_Brief_
Copy every line of the listing that holds the string "with".

_Data section_
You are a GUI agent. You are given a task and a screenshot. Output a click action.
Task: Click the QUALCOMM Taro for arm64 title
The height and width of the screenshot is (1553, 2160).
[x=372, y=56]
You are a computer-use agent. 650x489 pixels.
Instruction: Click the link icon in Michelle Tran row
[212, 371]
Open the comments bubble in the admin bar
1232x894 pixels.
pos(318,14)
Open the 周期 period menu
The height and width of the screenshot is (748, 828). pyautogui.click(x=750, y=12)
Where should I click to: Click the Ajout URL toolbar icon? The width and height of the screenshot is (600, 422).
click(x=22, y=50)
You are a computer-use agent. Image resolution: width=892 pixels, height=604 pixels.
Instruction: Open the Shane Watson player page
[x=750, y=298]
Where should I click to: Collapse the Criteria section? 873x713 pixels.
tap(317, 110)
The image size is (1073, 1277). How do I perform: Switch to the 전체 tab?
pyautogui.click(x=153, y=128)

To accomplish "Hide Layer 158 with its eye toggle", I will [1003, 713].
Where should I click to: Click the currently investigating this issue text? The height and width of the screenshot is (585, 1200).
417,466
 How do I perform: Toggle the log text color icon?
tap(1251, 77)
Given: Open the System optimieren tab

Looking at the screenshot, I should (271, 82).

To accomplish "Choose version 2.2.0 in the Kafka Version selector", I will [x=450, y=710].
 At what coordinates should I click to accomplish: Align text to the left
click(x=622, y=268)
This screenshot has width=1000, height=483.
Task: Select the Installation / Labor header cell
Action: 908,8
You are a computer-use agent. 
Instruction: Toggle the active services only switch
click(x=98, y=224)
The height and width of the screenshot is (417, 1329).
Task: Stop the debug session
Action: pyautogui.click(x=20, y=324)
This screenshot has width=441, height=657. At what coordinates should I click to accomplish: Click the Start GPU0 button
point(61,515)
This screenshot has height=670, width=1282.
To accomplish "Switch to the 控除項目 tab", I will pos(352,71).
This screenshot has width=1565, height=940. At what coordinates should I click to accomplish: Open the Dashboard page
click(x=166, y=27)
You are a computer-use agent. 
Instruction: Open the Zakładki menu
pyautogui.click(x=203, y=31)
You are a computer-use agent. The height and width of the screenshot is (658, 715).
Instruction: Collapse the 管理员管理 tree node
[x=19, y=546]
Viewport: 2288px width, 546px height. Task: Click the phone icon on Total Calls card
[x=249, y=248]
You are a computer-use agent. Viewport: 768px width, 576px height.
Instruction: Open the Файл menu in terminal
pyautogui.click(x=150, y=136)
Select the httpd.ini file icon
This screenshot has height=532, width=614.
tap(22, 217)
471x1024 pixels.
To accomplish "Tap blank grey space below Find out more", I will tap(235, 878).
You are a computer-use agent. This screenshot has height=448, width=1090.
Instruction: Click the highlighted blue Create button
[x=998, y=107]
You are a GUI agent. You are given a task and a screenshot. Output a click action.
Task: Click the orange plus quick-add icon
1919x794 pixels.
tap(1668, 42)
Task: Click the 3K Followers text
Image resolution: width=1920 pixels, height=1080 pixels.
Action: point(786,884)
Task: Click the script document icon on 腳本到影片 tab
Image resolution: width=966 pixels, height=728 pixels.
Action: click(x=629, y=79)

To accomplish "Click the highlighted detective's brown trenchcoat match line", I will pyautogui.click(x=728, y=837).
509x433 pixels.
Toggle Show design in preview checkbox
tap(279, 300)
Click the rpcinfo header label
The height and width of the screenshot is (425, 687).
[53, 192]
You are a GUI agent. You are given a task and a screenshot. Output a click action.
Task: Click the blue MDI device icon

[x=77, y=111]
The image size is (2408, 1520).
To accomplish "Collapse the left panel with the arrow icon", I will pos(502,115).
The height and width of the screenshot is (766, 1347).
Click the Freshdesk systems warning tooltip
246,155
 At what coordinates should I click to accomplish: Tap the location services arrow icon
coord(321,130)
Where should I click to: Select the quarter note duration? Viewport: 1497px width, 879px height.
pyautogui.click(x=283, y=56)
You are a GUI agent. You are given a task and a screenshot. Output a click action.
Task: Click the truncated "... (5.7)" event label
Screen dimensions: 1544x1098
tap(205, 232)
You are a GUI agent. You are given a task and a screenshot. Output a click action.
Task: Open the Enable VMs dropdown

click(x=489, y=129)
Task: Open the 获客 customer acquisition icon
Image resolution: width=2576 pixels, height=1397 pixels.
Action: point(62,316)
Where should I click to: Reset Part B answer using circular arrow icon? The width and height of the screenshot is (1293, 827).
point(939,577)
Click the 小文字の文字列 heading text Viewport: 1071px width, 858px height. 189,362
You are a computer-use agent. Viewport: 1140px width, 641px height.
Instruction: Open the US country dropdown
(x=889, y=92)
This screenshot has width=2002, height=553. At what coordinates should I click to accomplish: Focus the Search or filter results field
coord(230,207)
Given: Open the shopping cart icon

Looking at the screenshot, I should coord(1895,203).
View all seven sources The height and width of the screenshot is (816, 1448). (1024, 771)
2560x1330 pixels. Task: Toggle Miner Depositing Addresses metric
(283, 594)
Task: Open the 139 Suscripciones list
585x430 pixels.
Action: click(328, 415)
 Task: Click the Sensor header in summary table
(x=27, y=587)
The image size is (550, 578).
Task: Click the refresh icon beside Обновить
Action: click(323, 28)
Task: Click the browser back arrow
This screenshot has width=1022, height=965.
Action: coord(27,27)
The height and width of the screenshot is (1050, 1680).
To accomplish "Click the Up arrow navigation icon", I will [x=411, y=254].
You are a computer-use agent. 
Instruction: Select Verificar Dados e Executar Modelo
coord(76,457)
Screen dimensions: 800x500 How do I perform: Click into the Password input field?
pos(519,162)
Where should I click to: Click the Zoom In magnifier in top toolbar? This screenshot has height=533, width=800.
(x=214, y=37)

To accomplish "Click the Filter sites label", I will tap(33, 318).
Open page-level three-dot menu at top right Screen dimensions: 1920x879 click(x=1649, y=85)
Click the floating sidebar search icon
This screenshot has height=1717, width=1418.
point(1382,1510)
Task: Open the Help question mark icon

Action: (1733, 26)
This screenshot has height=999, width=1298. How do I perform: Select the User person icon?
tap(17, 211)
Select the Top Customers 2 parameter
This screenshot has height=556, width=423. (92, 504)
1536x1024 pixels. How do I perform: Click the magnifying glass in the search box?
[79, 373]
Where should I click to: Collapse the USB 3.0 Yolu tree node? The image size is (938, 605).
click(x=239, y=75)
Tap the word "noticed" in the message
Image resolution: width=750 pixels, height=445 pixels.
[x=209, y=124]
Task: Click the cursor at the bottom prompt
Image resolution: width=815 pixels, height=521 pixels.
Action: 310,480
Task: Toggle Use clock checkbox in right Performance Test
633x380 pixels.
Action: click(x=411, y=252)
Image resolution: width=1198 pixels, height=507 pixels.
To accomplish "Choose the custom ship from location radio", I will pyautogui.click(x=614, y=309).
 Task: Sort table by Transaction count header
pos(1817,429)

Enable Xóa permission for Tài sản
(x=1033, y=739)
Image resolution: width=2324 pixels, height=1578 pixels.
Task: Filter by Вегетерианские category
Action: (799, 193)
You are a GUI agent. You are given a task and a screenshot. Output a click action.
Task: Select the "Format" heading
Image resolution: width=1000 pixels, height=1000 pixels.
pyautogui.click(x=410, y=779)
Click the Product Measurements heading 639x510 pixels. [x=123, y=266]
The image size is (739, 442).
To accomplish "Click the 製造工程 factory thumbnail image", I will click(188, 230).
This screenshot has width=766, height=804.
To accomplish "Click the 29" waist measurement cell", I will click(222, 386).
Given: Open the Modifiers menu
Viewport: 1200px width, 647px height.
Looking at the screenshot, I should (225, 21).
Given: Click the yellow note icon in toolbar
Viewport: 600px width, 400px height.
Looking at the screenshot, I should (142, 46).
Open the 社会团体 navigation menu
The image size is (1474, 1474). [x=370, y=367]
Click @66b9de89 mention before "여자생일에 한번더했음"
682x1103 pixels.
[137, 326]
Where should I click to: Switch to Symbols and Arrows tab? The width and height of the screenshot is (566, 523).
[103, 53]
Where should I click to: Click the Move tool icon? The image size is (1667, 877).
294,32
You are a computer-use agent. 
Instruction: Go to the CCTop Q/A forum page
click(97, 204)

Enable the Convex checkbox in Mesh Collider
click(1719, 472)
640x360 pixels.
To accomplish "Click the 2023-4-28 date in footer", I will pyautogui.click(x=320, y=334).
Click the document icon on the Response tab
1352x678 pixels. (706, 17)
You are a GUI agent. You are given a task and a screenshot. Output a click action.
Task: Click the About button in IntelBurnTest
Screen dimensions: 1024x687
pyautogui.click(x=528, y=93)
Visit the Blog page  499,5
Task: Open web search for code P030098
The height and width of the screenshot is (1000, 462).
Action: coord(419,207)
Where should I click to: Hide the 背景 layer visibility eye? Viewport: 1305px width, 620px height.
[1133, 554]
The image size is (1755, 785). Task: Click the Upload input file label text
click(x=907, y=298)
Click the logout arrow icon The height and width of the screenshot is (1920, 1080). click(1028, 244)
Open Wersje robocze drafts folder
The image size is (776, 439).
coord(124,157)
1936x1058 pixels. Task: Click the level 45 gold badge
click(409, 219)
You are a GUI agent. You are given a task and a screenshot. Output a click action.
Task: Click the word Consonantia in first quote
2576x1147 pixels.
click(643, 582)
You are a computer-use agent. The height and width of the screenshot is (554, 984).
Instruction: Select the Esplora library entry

_Exercise output_
To accomplish "Hide Layer 158 with its eye toggle", I will [1003, 713].
To accomplish "Collapse the left panel with the arrow icon", I will pos(502,115).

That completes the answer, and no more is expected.